The aim of our history curriculum is to foster and harness a love and ‘thirst for knowledge’ of History amongst our children. History is a non-core foundation subject and we aim to provide our pupils with a knowledge based, immersive and engaging curriculum which inspires them to be inquisitive and to develop a desire to learn about people and events in the past, both in Britain and the wider world. We want to provide our children with memorable experiences, ensuring that the planning and delivery of an engaging and innovative curriculum is at the forefront of their development as historians. At St Catharine’s, we want children to grow to understand more about themselves in society and that what they learn can influence their decisions about personal choices, attitudes and values in everyday life. The history curriculum should equip them with the necessary skills and language to confidently express their point of view.
History Is Fun
Our History curriculum is firmly embedded and established across all key stages, through the use of topic based planning. During each key stage, historical knowledge, skills and understanding are developed through areas selected from the subject content area of the history Programme of study. (National Curriculum 2014)

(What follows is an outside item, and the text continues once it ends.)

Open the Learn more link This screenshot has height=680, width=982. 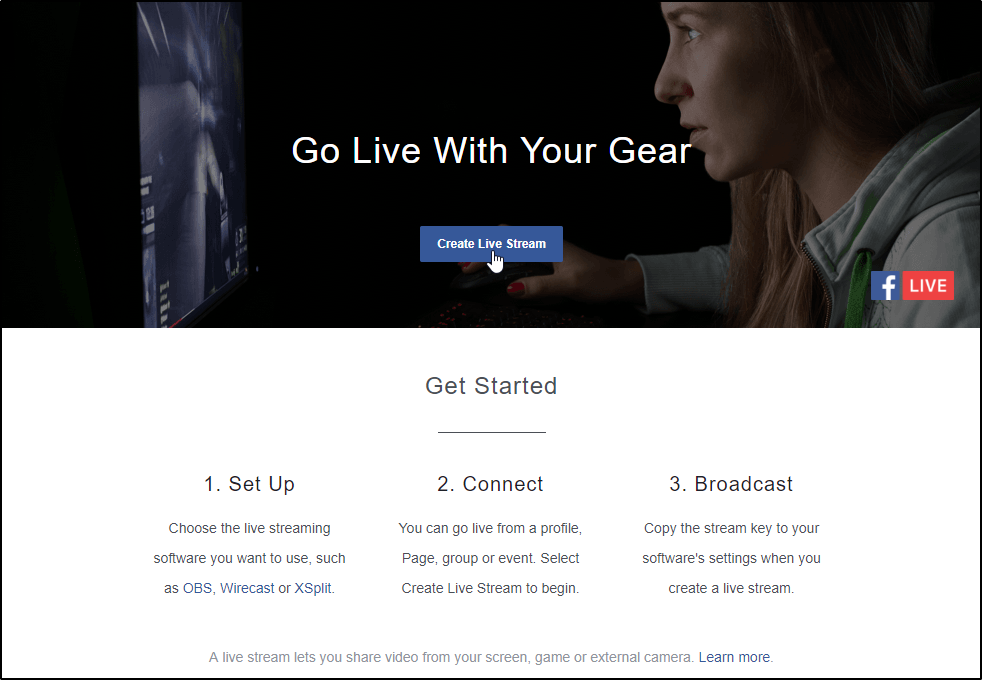click(x=734, y=657)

At Key stage 2, Children are taught the periods of History chronologically starting with the Stone Age. In the History curriculum, the pupils’ curiosity about the past is encouraged. Pupils are taught to consider how the past influences the present, what civilisations and life was like in the past and how beliefs and cultures had an effect on their lives. Pupils are encouraged to think about the challenges of the time as well as how their own identity has been shaped by those actions. As they do this, pupils should develop a chronological framework and build a bank of knowledge about significant events and people.
Through the History topics, children are given the opportunity to look at a wide variety of possible sources, including artefacts, which they will be encouraged to investigate, discuss and interpret. Wherever possible, both visits to the school by outside agencies and visits to historical sites and museums will be used as a strategy to stimulate children’s interest in the past and to support the teaching and learning within a specific historical topic.

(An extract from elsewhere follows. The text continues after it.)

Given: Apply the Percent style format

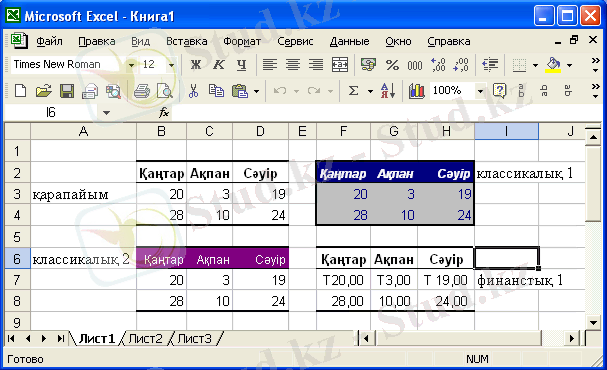Looking at the screenshot, I should [x=392, y=65].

Becoming effective historians embeds the children with many other skills which thread through other areas of the curriculum. They become inquisitive and establish skills that allow them to research their own answers. History allows children to express their own opinion on an event and challenges them to consider the opinion of others. It allows them to challenge the validity of evidence presented to them and to present their findings or opinions to others.
At the end of each topic, assessment takes place through a post learning task and teacher observation which follows the agreed school format of a foundation traffic light system to show meeting expected targets, greater depth or working towards.